**Exercise materials**
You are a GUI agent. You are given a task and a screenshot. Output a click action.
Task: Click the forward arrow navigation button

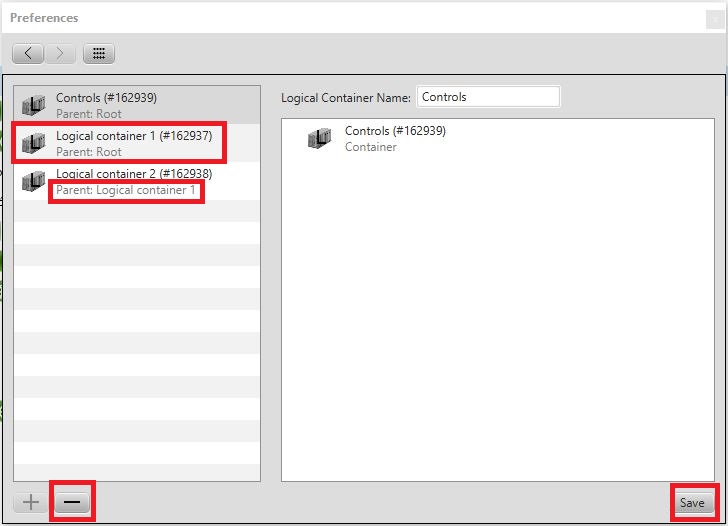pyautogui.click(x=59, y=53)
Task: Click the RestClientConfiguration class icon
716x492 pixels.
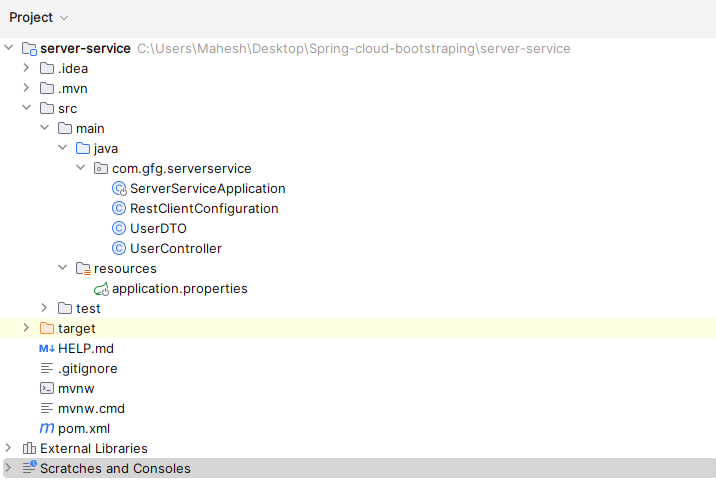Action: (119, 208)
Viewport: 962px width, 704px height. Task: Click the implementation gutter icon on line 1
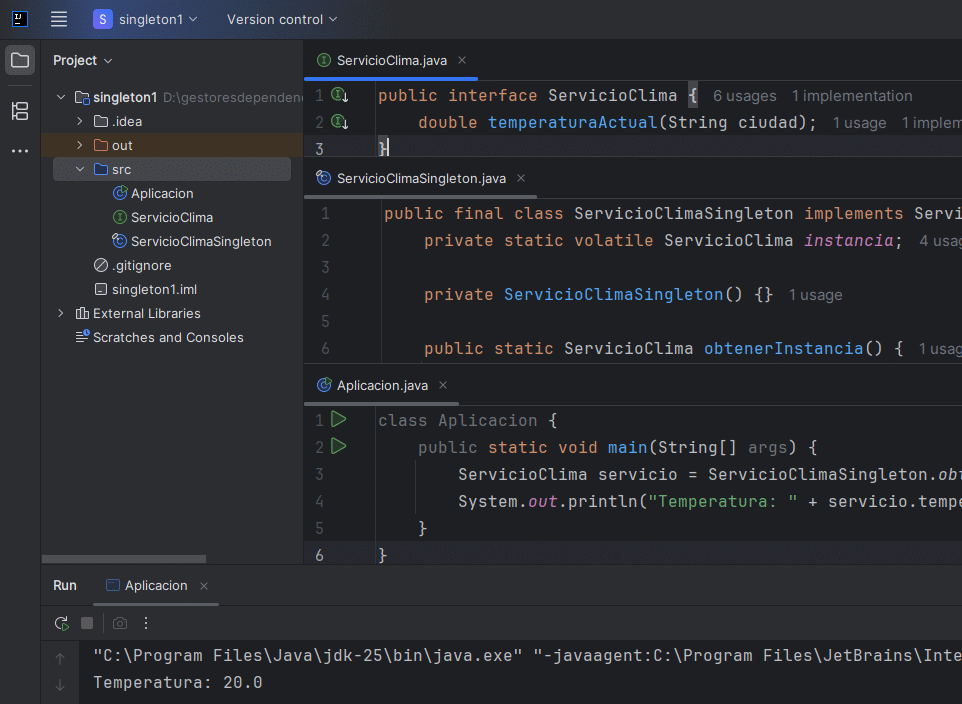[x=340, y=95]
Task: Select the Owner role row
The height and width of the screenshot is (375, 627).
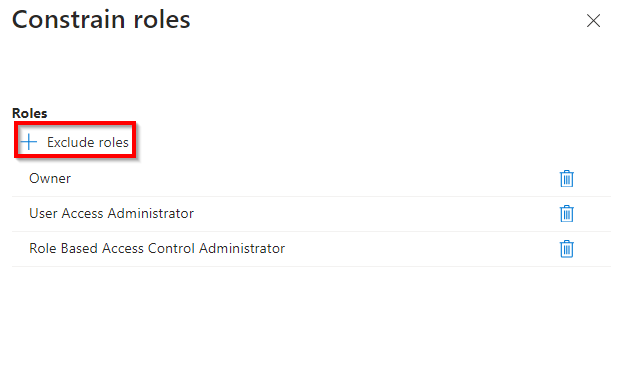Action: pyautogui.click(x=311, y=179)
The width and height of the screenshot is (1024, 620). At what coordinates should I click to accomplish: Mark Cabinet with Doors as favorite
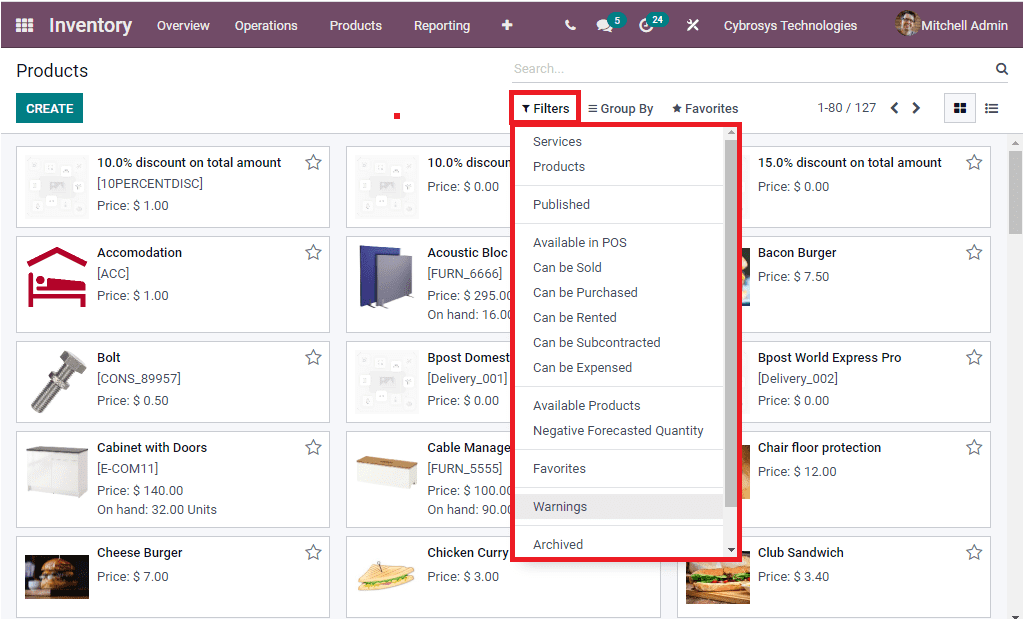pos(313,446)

**What is being asked**
Please copy the data above exactly; the pictures do not belong in the copy.

**Response to this exercise**
You are a GUI agent. You are given a task and a screenshot. Output a click action.
Task: Click the forward arrow navigation button

pyautogui.click(x=59, y=53)
Task: Click the RestClientConfiguration class icon
716x492 pixels.
Action: (119, 208)
Viewport: 962px width, 704px height. Task: Click the implementation gutter icon on line 1
[x=340, y=95]
Task: Select the Owner role row
The height and width of the screenshot is (375, 627).
Action: pyautogui.click(x=311, y=179)
The width and height of the screenshot is (1024, 620). At what coordinates should I click to accomplish: Mark Cabinet with Doors as favorite
pos(313,446)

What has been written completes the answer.